Management Summary
- Purpose / Background: The HKMA is issuing this circular to share observed good practices for addressing residual operational resilience vulnerabilities. This follows the industry-wide implementation of the Supervisory Policy Manual (SPM) module OR-2 and serves as a guide for AIs during the final stage of their resilience journey.
- One-line conclusion: AIs must review and integrate the HKMA’s identified "good practices" into their operational resilience frameworks to ensure robust risk management and full compliance by 31 May 2026.
- Key Changes:
- Shift in focus from initial mapping and testing to "last mile" vulnerability assessment and remediation.
- Adoption of a "resilience-first" and "resilience by design" mindset in ICT and cyber strategies.
- Enhanced integration of operational resilience into Third-Party Risk Management Frameworks (TPRMF).
- Refinement of Business Continuity Planning (BCP) and incident management to shrink recovery time objectives (RTOs) under extreme disruption scenarios.
- Key Dates / Deadlines: 31 May 2026 (Deadline for securing full operational resilience).
- Applicability / Impact scope: All Authorized Institutions (AIs).
- Recommended management actions:
- Perform a gap analysis comparing current frameworks against the "good practices" highlighted in the Annex.
- Evaluate residual risks and vulnerabilities identified in prior testing/mapping exercises.
- Update ICT, cyber, and third-party risk policies to reflect "resilience by design" principles.
- Enhance BCP and incident management programs to meet tighter tolerance levels for extreme disruptions.
- Engage internal stakeholders to finalize "last mile" improvements before the 31 May 2026 deadline.
Detailed Summary
- Document overviewThis circular provides guidance on operational resilience, building upon the requirements of SPM module OR-2. It aims to assist AIs in identifying and mitigating residual vulnerabilities through industry-tested good practices.

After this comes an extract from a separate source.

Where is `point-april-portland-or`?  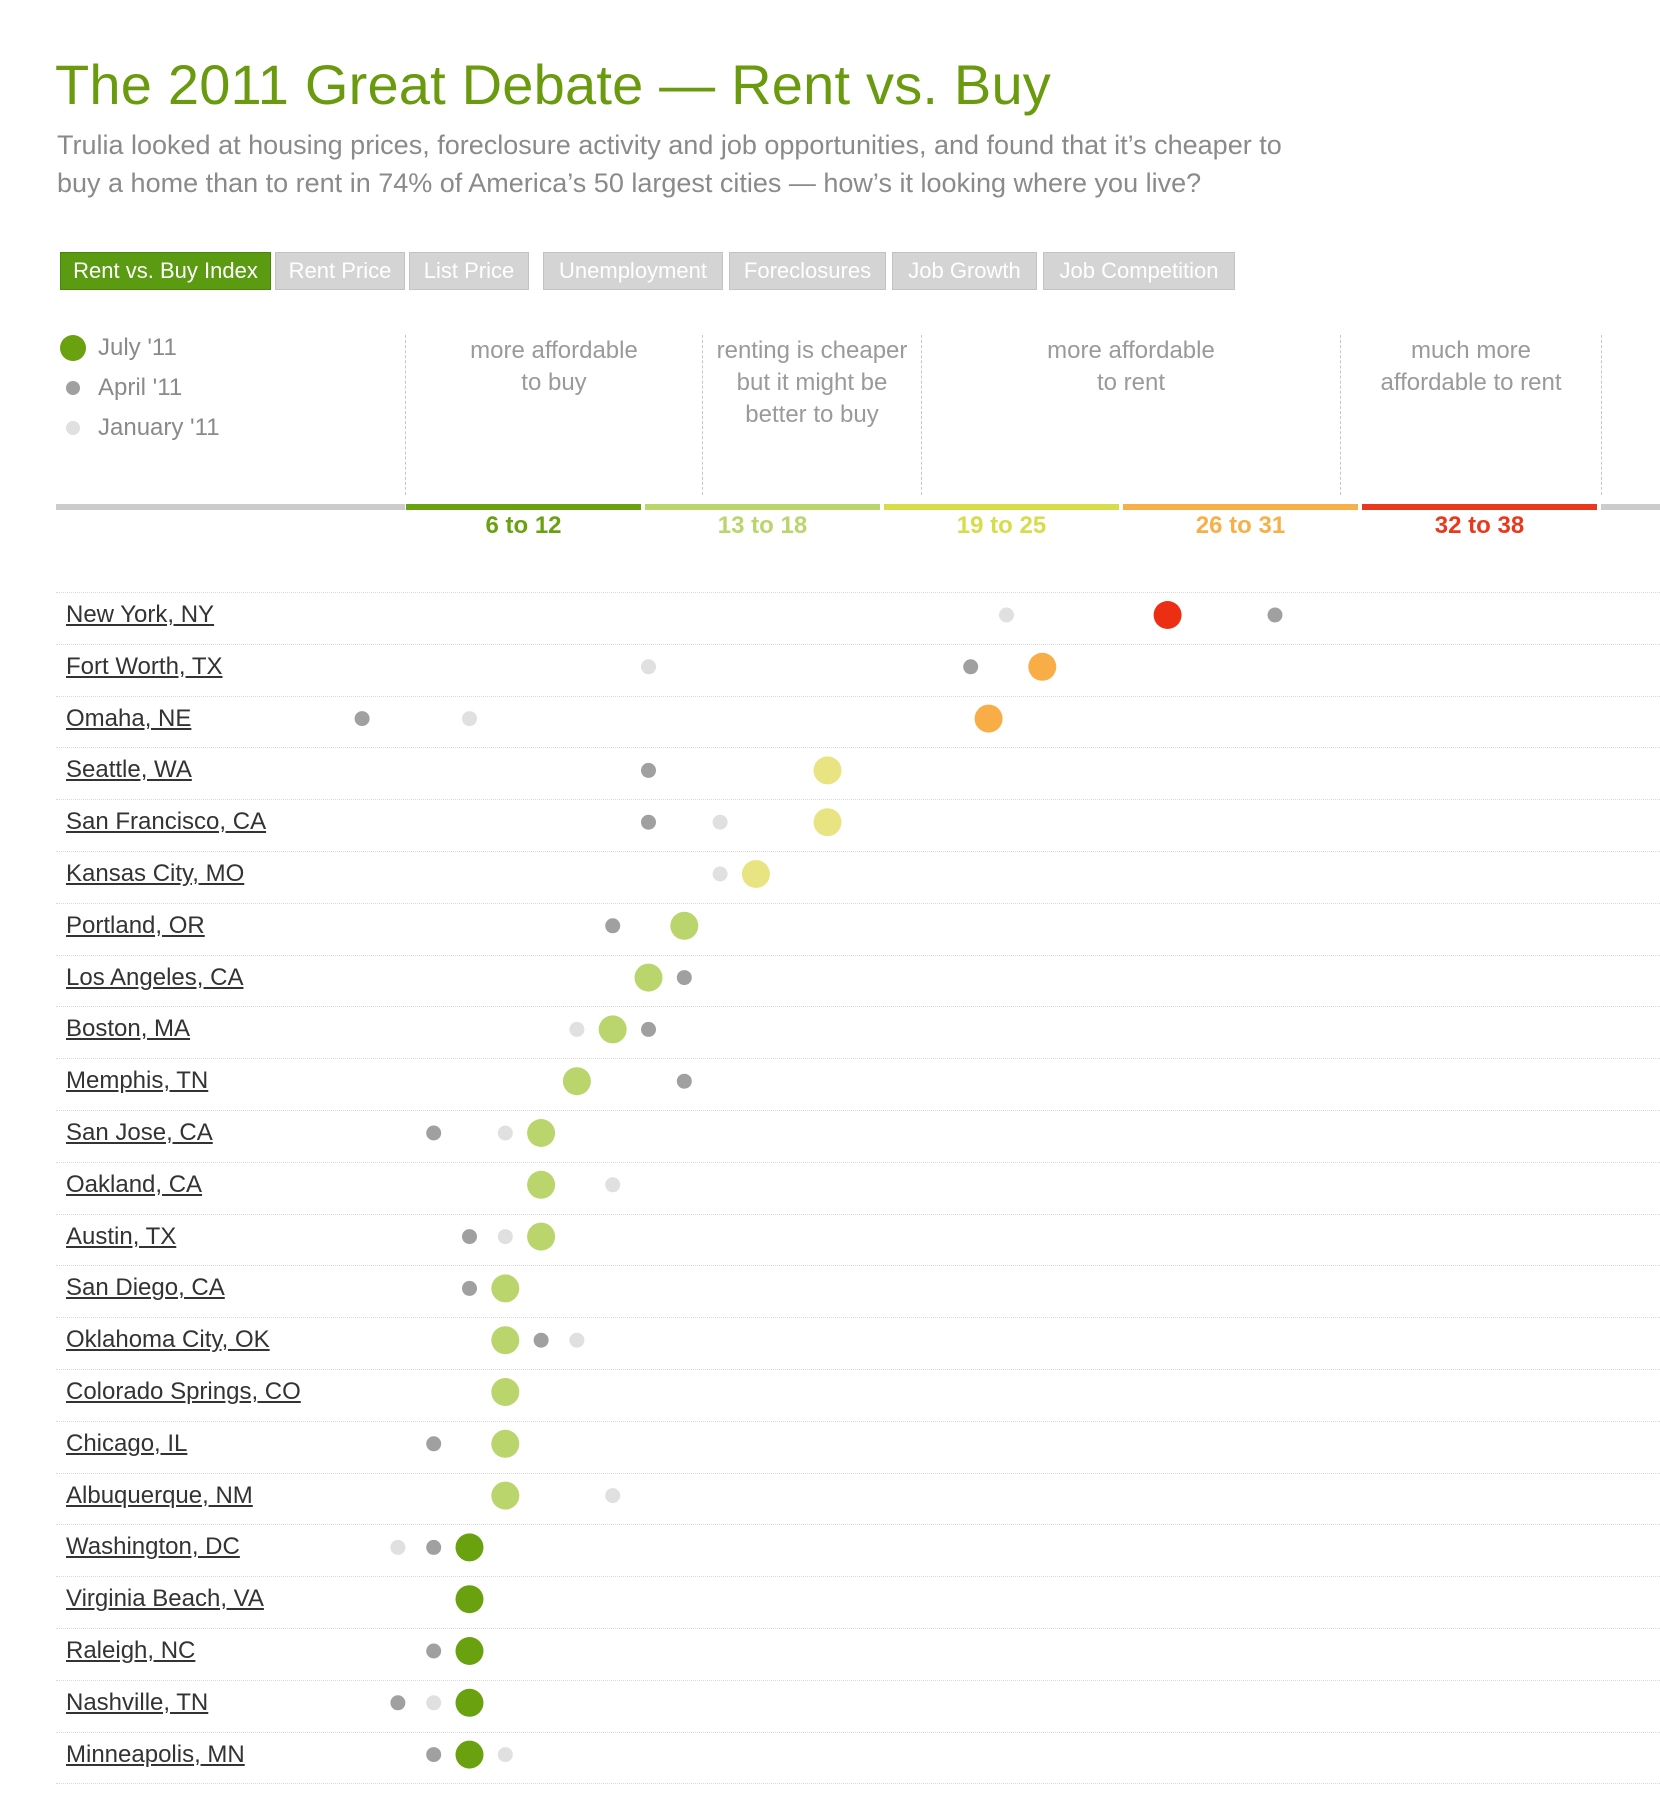
point-april-portland-or is located at coordinates (613, 926).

- Main requirementsAIs are expected to align their frameworks with the following four pillars:
- ICT Risk Management: Eliminate single points of failure, enhance asset recovery, and adopt "resilience by design."
- Cyber Security: Strengthen the full lifecycle of cyber risk management through individual capability uplift and ecosystem collaboration.
- Third-Party Dependency: Integrate resilience into the TPRMF, covering governance, contracts, risk monitoring, and exit strategies.
- BCP & Incident Management: Optimize recovery timelines to ensure the institution remains within established disruption tolerances during extreme events.
- Key changesThe regulatory focus has evolved from foundational framework implementation to the "last mile" of operational stability—specifically addressing the outcomes of previous simulations and testing to eliminate identified residual vulnerabilities.
- Important dates & transition
- 31 May 2026: Final deadline for AIs to secure and demonstrate full operational resilience.
- Post-May 2026: The HKMA will shift supervisory focus toward long-term sustenance and continuous improvement of resilience postures.
- Impact and risks
- Operational: Potential requirement to redesign ICT architecture to remove single points of failure.
- Compliance: AIs failing to address residual risks by the deadline may face heightened supervisory scrutiny.
- Third-Party: Existing vendor contracts and monitoring frameworks may require renegotiation or adjustment to meet new resilience standards.
- Compliance action checklist
- Review internal assessment results against the four pillars mentioned above.
- Conduct a stress test or simulation specifically targeting identified "residual vulnerabilities."
- Update vendor exit strategies and contractual resilience clauses.
- Prepare documentation for HKMA supervisory review to demonstrate progress ahead of the May 2026 deadline.
- Appendices/attachments summary
- Annex (Good Industry Practices): Provides technical details on implementing the four pillars (ICT, Cyber, Third-Party, and BCP). It serves as a practical blueprint for AIs to refine their risk management frameworks and ensure operational continuity during extreme stress.